The Memory Management Unit (MMU) transforms a logical address into a linear address by means of a hardware circuit called a segmentation unit; subsequently, a second hardware circuit called a paging unit transforms the linear address into a physical address.

Virtual memory acts as a logical layer between the application memory requests and the hardware Memory Management Unit (MMU). Virtual memory has many purposes and advantages:

  • Several processes can be executed concurrently.
  • It is possible to run applications whose memory needs are larger than the available physical memory.
  • Processes can execute a program whose code is only partially loaded in memory.
  • Each process is allowed to access a subset of the available physical memory.
  • Processes can share a single memory image of a library or program.
  • Programs can be relocatable that is, they can be placed anywhere in physical memory.
  • Programmers can write machine-independent code, because they do not need to be concerned about physical memory organization.

Today’s CPUs include hardware circuits that automatically translate the virtual addresses into physical ones. To that end, the available RAM is partitioned into page frames typically 4 or 8 KB in length and a set of Page Tables is introduced to specify how virtual addresses correspond to physical addresses. These circuits make memory allocation simpler, because a request for a block of contiguous virtual addresses can be satisfied by allocating a group of page frames having noncontiguous physical addresses.

Segmentation in Linux

Linux uses segmentation in a very limited way. In fact, segmentation and paging are somewhat redundant, because both can be used to separate the physical address spaces of processes: segmentation can assign a different linear address space to each process, while paging can map the same linear address space into different physical address spaces. Linux prefers paging to segmentation for the following reasons:

  • Memory management is simpler when all processes use the same segment register values that is, when they share the same set of linear addresses.
  • One of the design objectives of Linux is portability to a wide range of architectures; RISC architectures in particular have limited support for segmentation.

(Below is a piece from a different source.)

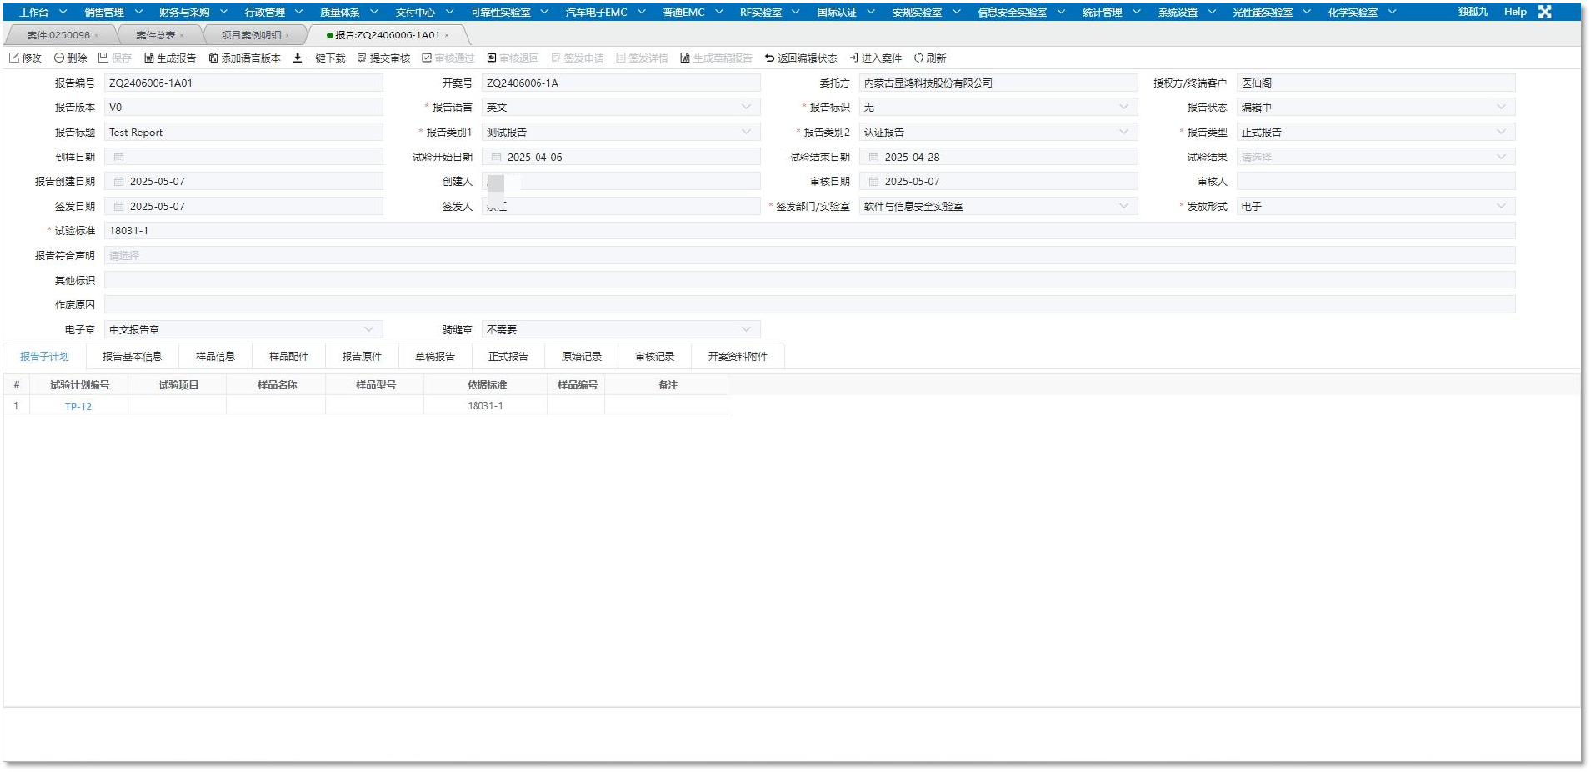Switch to the 案件总表 page tab

[156, 35]
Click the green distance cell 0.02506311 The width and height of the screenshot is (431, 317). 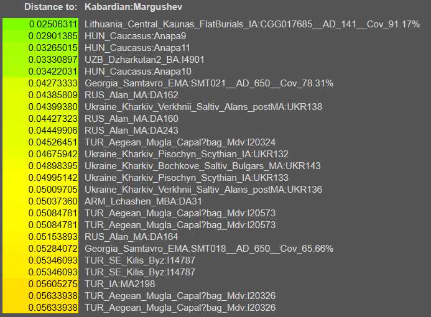53,24
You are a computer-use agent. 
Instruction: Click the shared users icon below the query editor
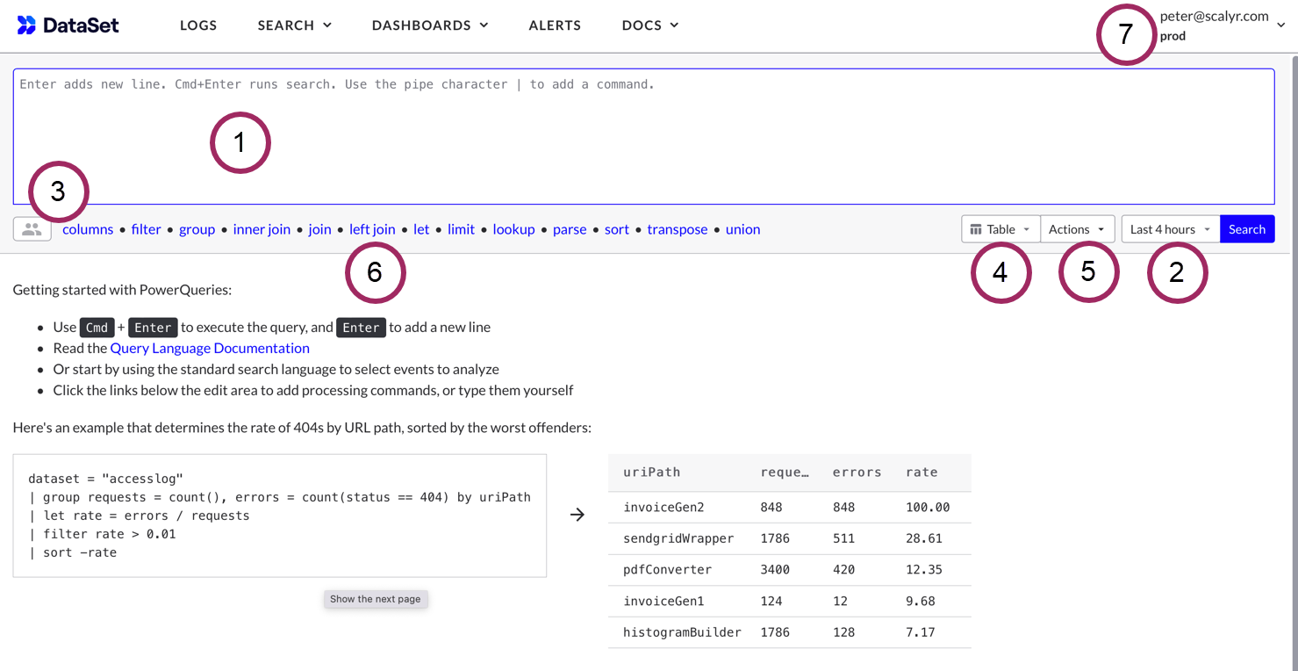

All Linux processes running in User Mode use the same pair of segments to address instructions and data. These segments are called user code segment and user data segment, respectively. Similarly, all Linux processes running in Kernel Mode use the same pair of segments to address instructions and data: they are called kernel code segment and kernel data segment, respectively.

Paging in Hardware

The paging unit translates linear addresses into physical ones. One key task in the unit is to check the requested access type against the access rights of the linear address. If the memory access is not valid, it generates a Page Fault exception.

For the sake of efficiency, linear addresses are grouped in fixed-length intervals called pages; contiguous linear addresses within a page are mapped into contiguous physical addresses. In this way, the kernel can specify the physical address and the access rights of a page instead of those of all the linear addresses included in it. Following the usual convention, we shall use the term “page” to refer both to a set of linear addresses and to the data contained in this group of addresses.

The paging unit thinks of all RAM as partitioned into fixed-length page frames (sometimes referred to as physical pages ). Each page frame contains a page that is, the length of a page frame coincides with that of a page. A page frame is a constituent of main memory, and hence it is a storage area. It is important to distinguish a page from a page frame; the former is just a block of data, which may be stored in any page frame or on disk.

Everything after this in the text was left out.